Widzowie zobaczyli ich w ciekawych choreografiach Roberta Haydena, dostosowanych do ich umiejętności, miejscami bardzo widowiskowych. Artyści tańczyli solo, czasem w duetach, niekiedy byli zestawiani w pozornie chaotycznych scenach zbiorowych. Wszystkie etiudy taneczne złożyły się na spektakl, który stanowił epicką, pozbawioną fabuły wędrówkę zbiorowego bohatera w wieku od siedmiu do 57 lat.

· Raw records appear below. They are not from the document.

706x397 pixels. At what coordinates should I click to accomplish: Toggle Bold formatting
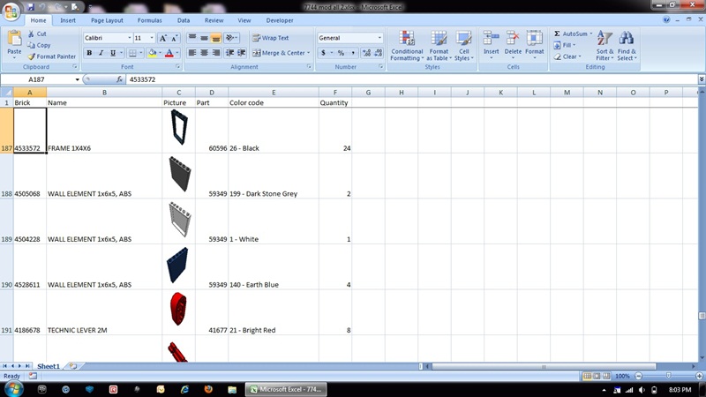89,53
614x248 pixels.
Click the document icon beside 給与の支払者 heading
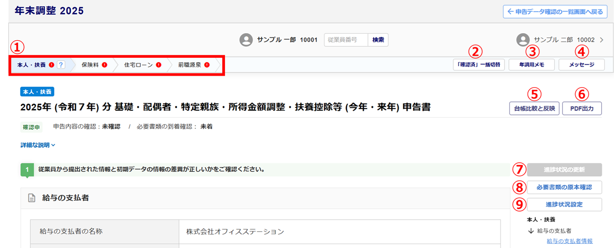[32, 198]
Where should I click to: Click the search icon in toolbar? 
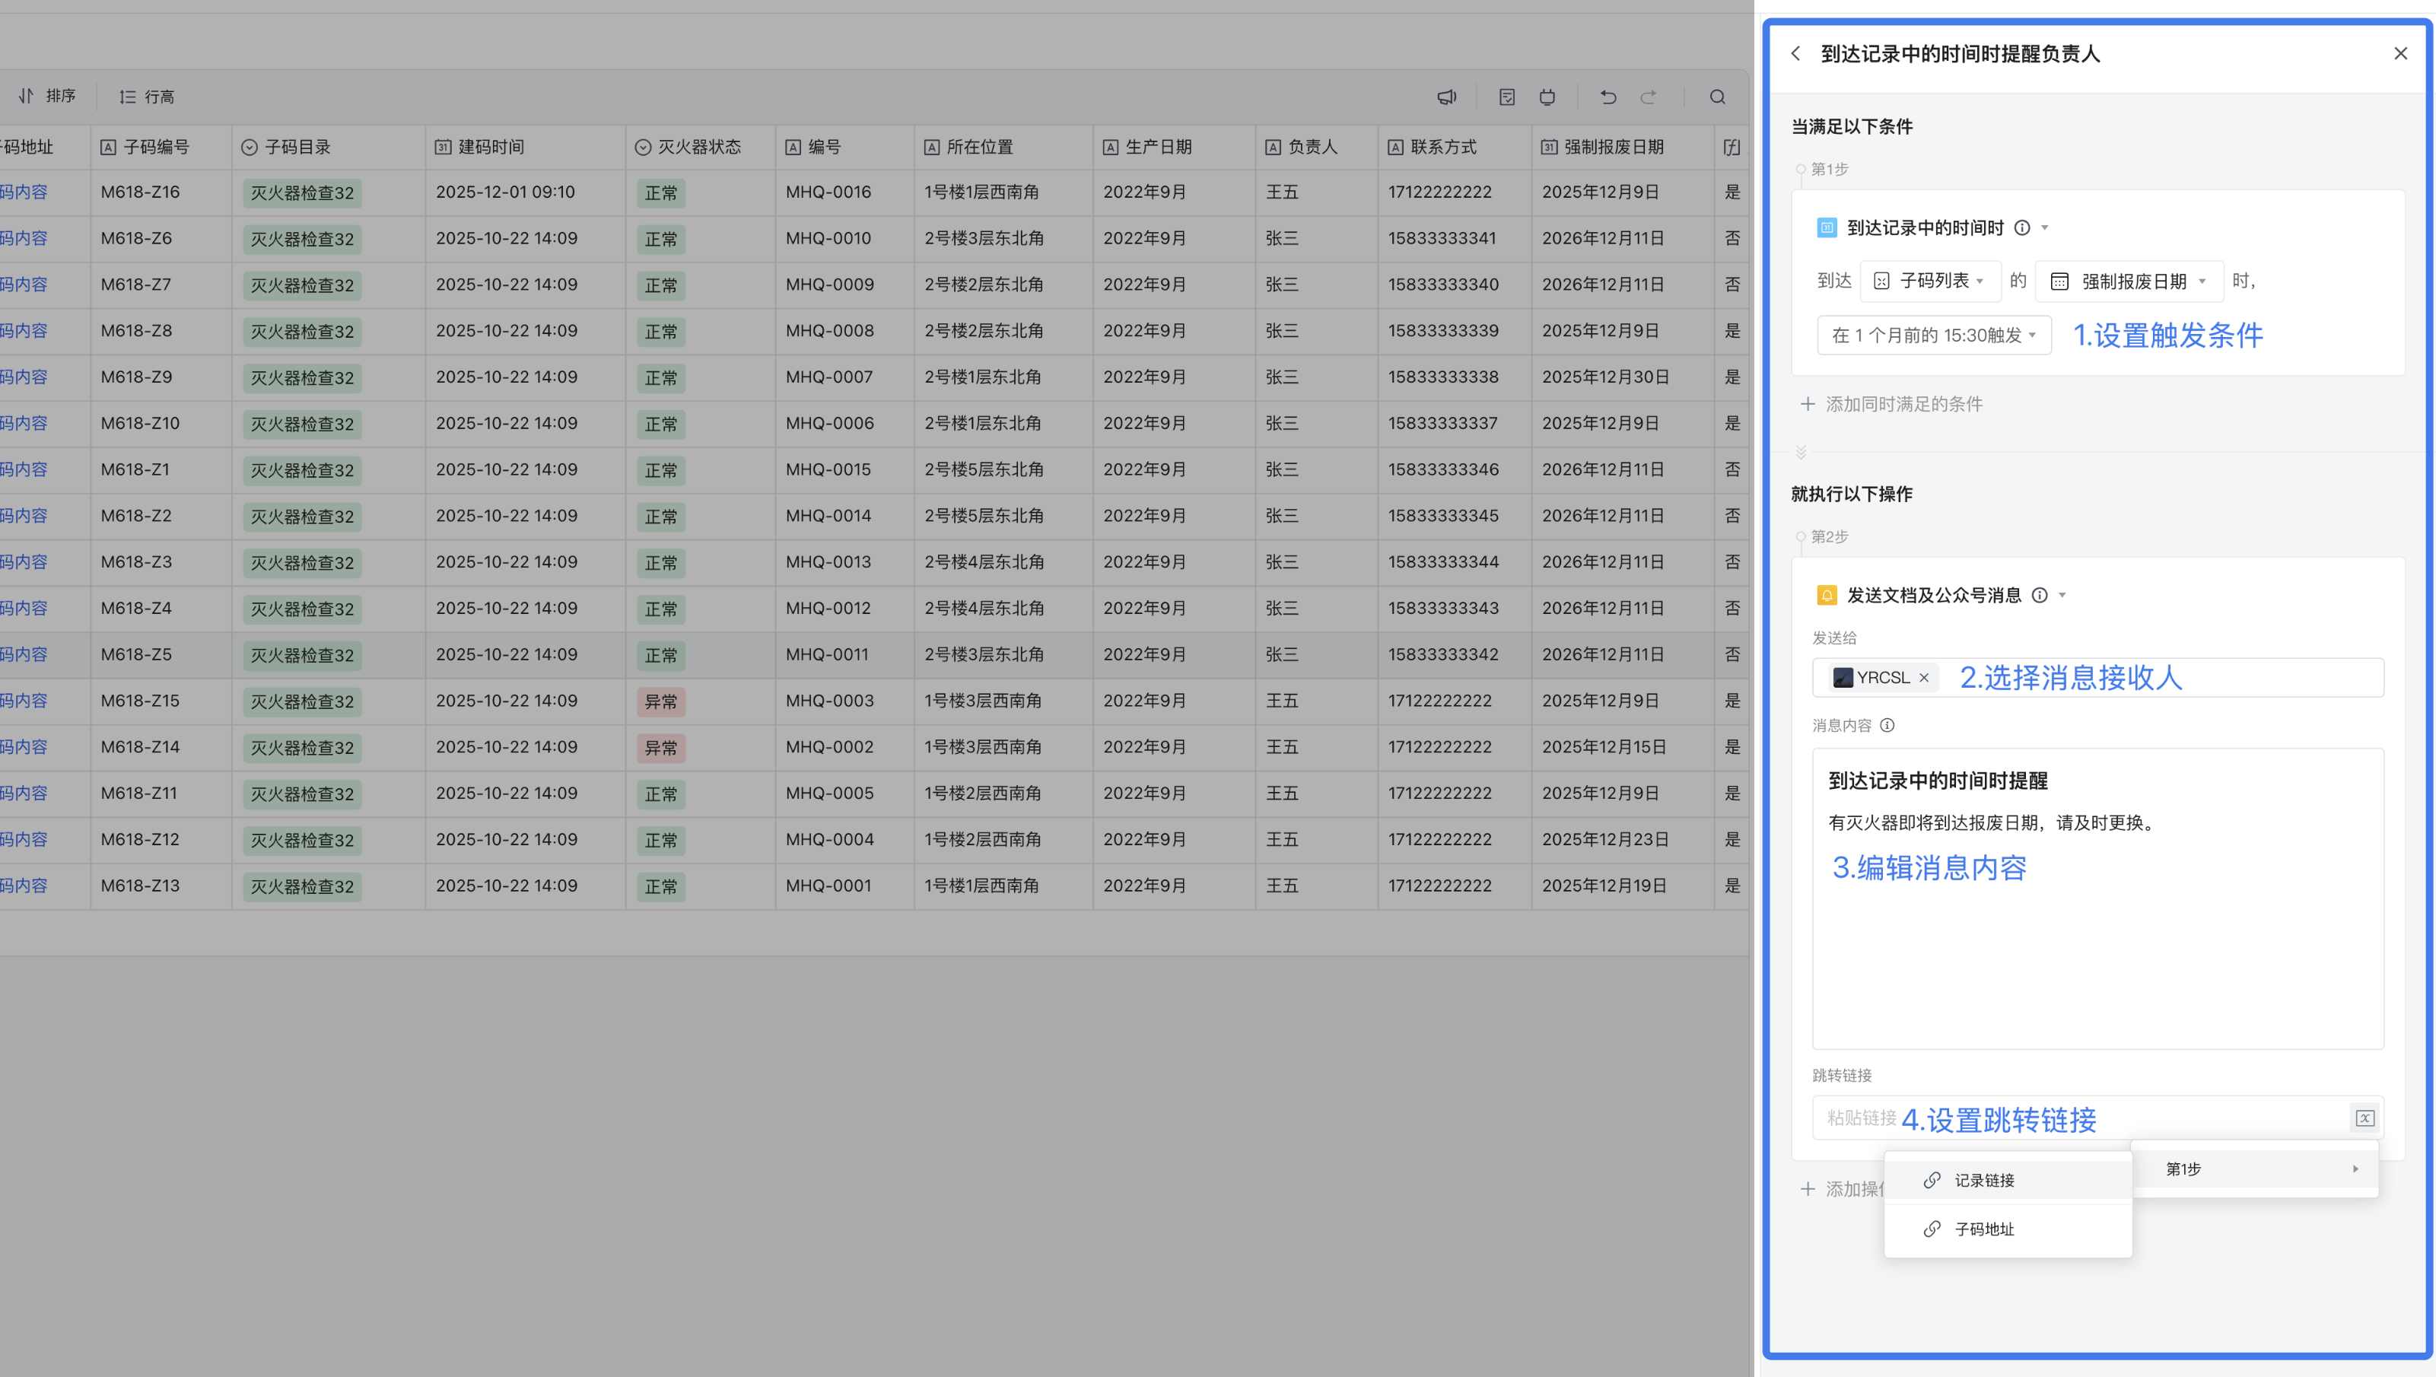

W przeciwieństwie do wielu innych produkcji, "Oratorium Dance Project" nie był popisem umiejętności i sprawności technicznej. Dominowała w nim radość wspólnej pracy i odkrywania własnego talentu, a przede wszystkim zapał i twórcza energia. Zapał i energia, której brakowało... filharmonikom. Ci jakby znudzeni, z minami chałturników, nie zawsze przyzwoicie "odklepali" muzyczną warstwę przedsięwzięcia. Być może eklektyczne kompozycje Macieja Maciaszka i Tomasza Krzyżanowskiego wzorowane na dźwiękach antycznej Grecji nie zrewolucjonizują muzyki, ale można podziwiać młodych ludzi, którzy nie znają nut a i tak świetnie poradzili sobie z komplikacjami polirytmii. Dlatego tym bardziej niezrozumiała jest tak duża ilość zaniedbań ze strony zawodowej orkiestry (raziły zwłaszcza nieczystości instrumentów dętych i kontrabasów).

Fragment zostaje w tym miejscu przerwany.